Robert W. Odom
March 9, 2023
In my last post, I discussed the ability of the brain to rewire itself. This is known as neuroplasticity. Today let’s dig deeper into this subject. As we grow and experience emotional events, we are generally shaped by those events. These unchecked events determine too often how we will respond to future events. These emotional events rewire our brains to react differently. This is usually a defensive mechanism meant to protect us but harms us in the long run.
Interestingly, studies show that babies who are cuddled and held as infants are more emotionally stable. However, the opposite occurs as well. Babies not cuddled or held lag in emotional, mental, and social development. In essence, the brain is wired differently. Many infants never overcome the loss of love at this early age. Their brains are rewired to understand love differently. Throughout life, they struggle to love and get love.
While much can happen in infancy, this can occur in other ways as the child grows. For example, if one grows up in an environment where there is a lack of love being shown, the brain can rewire itself. Let me share a personal illustration. I lived with my mom and stepdad from age six to twelve. My stepdad was an alcoholic and had a temper. He would come home and treat my family horribly. He thought nothing of abusing us emotionally, physically, and mentally.
The result was that I began to feel unwanted. I began to blame myself for what was happening. I began to try and live in a way that would not upset my stepdad. I would hide in my room when he came home. I thought he would leave me alone if I could hide, but that did not happen. I tried to avoid conflict at all costs. I often had a false peacemaker attitude: I would do whatever to bring peace, even if there were no real peace. My brain had been rewired to hide my emotions, be a false peacemaker, and avoid conflict at all costs.
Later in life, as I matured spiritually, I became more aware of these issues, and I started to seek ways to overcome them and rewire my brain to think differently. By avoiding my emotions, I became angry. At the same time, I would internalize my anger and shut down verbally. As I matured, I had to consider why I would handle anger as I did. What made me angry, and why did I respond the way I did?

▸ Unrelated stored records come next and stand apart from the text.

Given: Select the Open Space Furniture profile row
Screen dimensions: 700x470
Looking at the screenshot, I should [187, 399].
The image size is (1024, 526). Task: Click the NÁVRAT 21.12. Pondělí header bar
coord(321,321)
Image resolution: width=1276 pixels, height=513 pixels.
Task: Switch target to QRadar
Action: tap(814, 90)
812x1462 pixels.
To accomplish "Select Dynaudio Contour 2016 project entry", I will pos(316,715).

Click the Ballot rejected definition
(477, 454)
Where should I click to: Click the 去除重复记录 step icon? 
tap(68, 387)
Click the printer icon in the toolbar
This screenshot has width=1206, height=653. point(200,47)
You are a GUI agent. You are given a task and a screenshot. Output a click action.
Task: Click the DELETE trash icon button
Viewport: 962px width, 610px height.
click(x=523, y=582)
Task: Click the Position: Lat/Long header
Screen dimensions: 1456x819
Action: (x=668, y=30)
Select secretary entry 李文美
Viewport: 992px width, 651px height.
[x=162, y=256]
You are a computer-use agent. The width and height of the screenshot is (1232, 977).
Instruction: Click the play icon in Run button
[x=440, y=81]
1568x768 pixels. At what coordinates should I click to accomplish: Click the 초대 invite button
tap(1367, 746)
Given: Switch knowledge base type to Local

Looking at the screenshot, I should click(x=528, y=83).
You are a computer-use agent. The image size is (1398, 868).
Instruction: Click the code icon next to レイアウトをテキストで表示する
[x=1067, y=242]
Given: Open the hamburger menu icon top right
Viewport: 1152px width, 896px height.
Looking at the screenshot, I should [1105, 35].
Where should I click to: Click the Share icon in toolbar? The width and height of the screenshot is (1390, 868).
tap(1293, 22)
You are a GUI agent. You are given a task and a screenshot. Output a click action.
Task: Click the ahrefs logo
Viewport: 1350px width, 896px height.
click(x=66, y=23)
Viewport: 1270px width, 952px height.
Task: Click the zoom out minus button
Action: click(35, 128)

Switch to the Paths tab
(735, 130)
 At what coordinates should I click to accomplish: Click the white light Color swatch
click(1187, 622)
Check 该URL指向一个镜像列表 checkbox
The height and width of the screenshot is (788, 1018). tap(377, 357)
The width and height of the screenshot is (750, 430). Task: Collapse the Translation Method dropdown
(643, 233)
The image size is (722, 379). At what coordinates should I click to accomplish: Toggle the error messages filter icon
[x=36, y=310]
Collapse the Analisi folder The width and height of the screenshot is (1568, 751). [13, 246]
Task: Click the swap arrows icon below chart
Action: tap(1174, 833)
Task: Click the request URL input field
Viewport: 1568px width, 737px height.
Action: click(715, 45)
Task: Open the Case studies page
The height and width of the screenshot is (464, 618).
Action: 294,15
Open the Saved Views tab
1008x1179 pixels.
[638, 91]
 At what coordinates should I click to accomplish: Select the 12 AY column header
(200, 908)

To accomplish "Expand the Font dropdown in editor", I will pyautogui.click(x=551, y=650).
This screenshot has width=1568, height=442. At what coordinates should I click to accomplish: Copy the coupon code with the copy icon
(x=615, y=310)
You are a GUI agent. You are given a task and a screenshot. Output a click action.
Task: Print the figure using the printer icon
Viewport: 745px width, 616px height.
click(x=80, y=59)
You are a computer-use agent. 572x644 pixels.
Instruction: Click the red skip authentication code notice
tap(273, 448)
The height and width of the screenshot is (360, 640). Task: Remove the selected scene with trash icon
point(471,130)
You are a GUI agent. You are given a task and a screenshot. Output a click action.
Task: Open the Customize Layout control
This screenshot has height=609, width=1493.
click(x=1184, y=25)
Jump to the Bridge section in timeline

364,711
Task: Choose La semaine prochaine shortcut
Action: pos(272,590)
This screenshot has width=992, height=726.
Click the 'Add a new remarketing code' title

Because of my faulty wiring, I had to look at ways to rewire my brain. I needed to understand the why and figure out ways to do life differently. So, I began a journey! My journey started with exploring forgiveness. I needed to forgive others, and most of all, I needed to forgive myself. I needed to forgive others as their actions, and words hurt me. I needed to realize that what happened was not my fault. I needed to recognize that while it was painful, I needed to let go of my pain. The place to do that was at the doorway of forgiveness. It was not easy, but necessary.
To forgive does not mean that the other person is not responsible for their actions, but I needed to free myself from their hold on my life. I had not seen my stepdad for over twenty-five years, yet he still controlled me. Forgiveness allowed me to process my false guilt and shame. I blamed myself when I was not the problem. However, it did become a problem when I would get angry. It was a problem when I would shut down and stop communicating. It was a problem when I buried my emotions.
Through the journey of forgiveness, I was able to release my stepdad. I was able to let go of the pain from the past. I was able to forgive myself. I could forgive my mom for allowing this to happen (although it was not her fault). Finally, I could forgive myself for the way I had processed emotional events in the past.
Forgiveness is the beginning of healing. Forgiveness clears the way to start a process of rewiring the brain. It releases us from others controlling us. It allows us to rethink how we respond to others. It is the beginning of no longer hiding our emotions. It is the starting point of releasing ourselves from blame and shame.
Next time we will continue this discussion. In the meantime, let me ask you a couple of questions:
- How has your brain been rewired from past events?
- What has been the result of rewiring your brain? Do you hide your emotions? What emotions are out of control in your life?
- Who, what event, or what controls who you are and how you respond to life?
- Where do you need to forgive others? Yourself?
- What would look differently if you could rewire your brain positively and walk in forgiveness?
- Pray and ask God to reveal these areas of life. Then, ask God to begin a process of forgiveness.